The summit will showcase China's Belt and Road Initiative, which dovetails with the Agenda 2063 of the African Union (AU), the UN 2030 Agenda on Sustainable Development, and the development strategies of respective African countries.
China believes its success with Egypt on the trade and investment front can serve as a template to be replicated in the African continent.
The Belt and Road Initiative aims to connect China to other nations via road, rail and sea links, reminiscent of the old Silk Road that linked Asia to Europe and Africa
Egypt and other African nations are a natural fit for the programme given their under-utilised, abundant natural resources, and requirements for capital investment and infrastructure development.
In 2019, Egypt will take over the presidency of the African Union, which should only fuel momentum and push the co-operation projects proposed by the Beijing summit.
The development of Suez Canal is Egypt's version of the Belt and Road Initiative, as it envisions the expansion as a springboard for Egyptian products and as a gateway connecting eastern nations to the western world.
At the crossroads of Africa, Europe and Asia, the Suez Canal Zone span 461 square kilometres (sq km) along the banks of the newly expanded Suez Canal.
Strategically located on the main trade route between Europe and Asia, more than 8 per cent of global trade passes through every year. Egypt aims to create logistics and manufacturing hubs along the canal to generate new revenues for the economy and earn vital foreign exchange.
China, eyeing synergies with its own Belt and Road plans, has emerged as one of the biggest investors in the development of Egypt's Suez Canal Corridor.
Some of the major development projects include Ain Sokhna, a major industrial and logistics hub at the southern gateway to the Suez Canal, featuring port facilities, industrial zones, residential areas, and road and rail linkages to Cairo and the city of Suez. The 210 sq km space features 162 sq km dedicated space for manufacturing.
The area is designed to accommodate heavy, medium and light industries, as well as commercial facilities. Real estate development opportunities exist for building residential communities, while maritime-related activities include ship building and repair services, bunkering, vessel scrapping and recycling.

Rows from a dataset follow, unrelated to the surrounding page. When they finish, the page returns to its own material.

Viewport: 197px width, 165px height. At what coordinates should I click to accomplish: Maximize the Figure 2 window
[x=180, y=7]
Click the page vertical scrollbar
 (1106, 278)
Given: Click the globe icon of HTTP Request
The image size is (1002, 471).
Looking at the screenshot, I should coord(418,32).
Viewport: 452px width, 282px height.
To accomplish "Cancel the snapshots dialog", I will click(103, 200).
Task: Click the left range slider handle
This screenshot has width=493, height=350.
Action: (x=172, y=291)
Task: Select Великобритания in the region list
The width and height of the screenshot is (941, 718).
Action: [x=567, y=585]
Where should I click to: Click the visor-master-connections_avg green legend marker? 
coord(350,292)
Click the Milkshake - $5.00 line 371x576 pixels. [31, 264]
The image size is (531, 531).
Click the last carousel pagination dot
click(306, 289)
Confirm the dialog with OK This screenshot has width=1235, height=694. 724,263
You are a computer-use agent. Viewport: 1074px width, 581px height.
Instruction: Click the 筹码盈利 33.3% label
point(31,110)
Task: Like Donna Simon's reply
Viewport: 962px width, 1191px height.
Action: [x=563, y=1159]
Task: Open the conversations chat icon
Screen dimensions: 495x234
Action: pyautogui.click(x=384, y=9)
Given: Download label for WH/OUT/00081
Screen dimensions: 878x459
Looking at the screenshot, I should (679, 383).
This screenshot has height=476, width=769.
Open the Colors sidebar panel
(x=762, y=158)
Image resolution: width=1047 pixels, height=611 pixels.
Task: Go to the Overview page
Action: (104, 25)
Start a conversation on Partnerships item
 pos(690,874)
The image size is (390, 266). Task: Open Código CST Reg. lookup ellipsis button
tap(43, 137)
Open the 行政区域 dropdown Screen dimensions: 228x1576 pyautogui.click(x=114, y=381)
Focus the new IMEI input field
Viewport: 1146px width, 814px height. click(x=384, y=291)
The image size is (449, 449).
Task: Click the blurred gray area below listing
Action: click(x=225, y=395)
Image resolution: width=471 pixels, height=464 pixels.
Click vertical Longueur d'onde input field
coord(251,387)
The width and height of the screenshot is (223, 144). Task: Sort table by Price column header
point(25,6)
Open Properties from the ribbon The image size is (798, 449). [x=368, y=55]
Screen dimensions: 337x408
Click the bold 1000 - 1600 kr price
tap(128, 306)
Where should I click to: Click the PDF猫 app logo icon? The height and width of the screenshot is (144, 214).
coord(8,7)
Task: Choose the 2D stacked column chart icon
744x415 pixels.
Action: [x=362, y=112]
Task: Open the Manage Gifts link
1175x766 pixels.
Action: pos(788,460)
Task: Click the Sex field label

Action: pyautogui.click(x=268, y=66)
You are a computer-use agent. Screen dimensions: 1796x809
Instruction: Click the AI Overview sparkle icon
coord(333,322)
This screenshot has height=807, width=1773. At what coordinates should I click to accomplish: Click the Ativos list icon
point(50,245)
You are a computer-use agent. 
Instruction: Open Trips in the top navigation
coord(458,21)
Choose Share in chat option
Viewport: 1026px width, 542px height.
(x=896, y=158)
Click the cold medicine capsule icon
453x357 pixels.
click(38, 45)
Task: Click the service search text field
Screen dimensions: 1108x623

Indeed, China's Tianjin TEDA Investment Holding Co. Ltd4, which saw an early opportunity in Egypt, has welcomed new tenant factories since it established a joint Suez Economic and Trade Co-operation Zone in the Ain Sokhna district of the Suez Canal Corridor east of the capital Cairo.
Egypt is the Chinese investors' gateway to 26 African countries, allowing them to go through zero trade barriers and zero customs, according to Egyptian officials5.
TEDA is developing a 7.23-sq-km area at Ain Sokhna and has completed its first phase, which has attracted 68 enterprises, including Jushi, a fiberglass giant from China. The second phase of development began in 2016.